DIRECTIONS = Beginning with the first entry, restate the data word for word and leave out the images.

Stored data entries
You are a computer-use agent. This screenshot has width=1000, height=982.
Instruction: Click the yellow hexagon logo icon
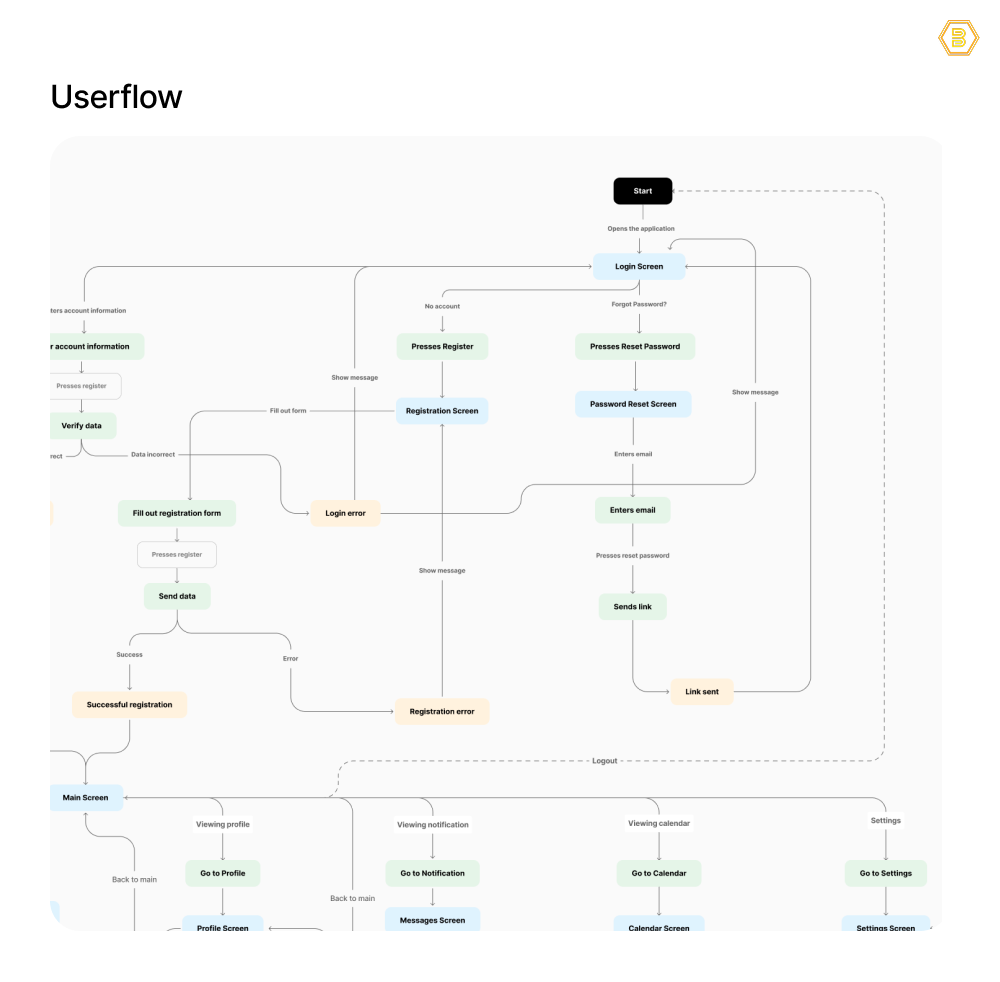958,38
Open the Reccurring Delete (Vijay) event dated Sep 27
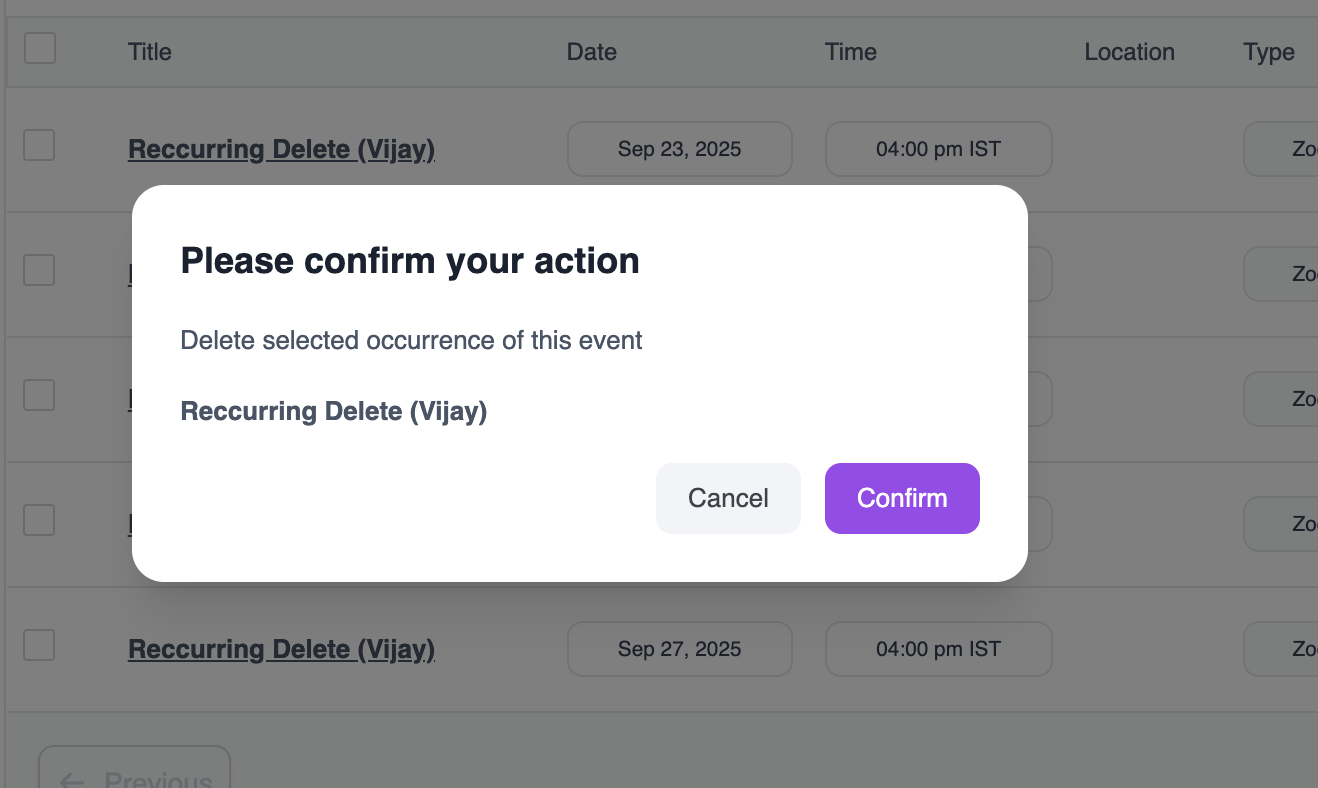 click(x=281, y=648)
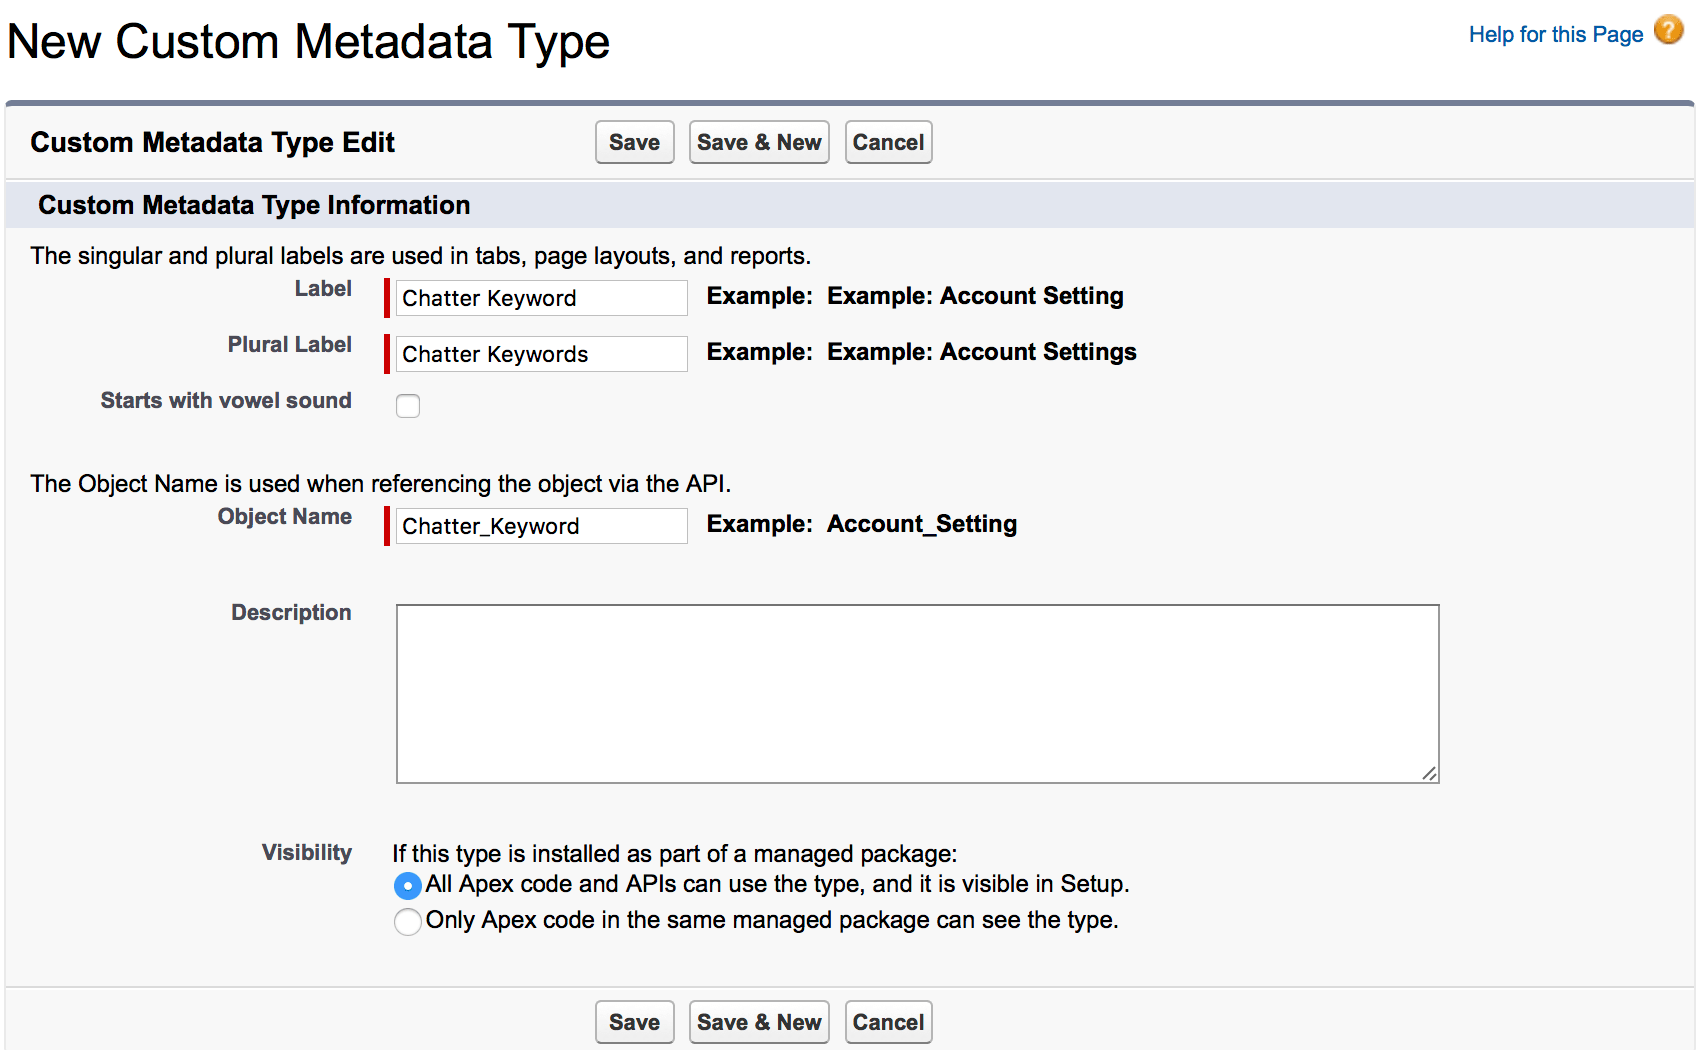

WRITTEN SOLUTION =
You are a computer-use agent. This screenshot has width=1000, height=982.
Instruction: Click the yellow hexagon logo icon
958,38
Open the Reccurring Delete (Vijay) event dated Sep 27
 click(x=281, y=648)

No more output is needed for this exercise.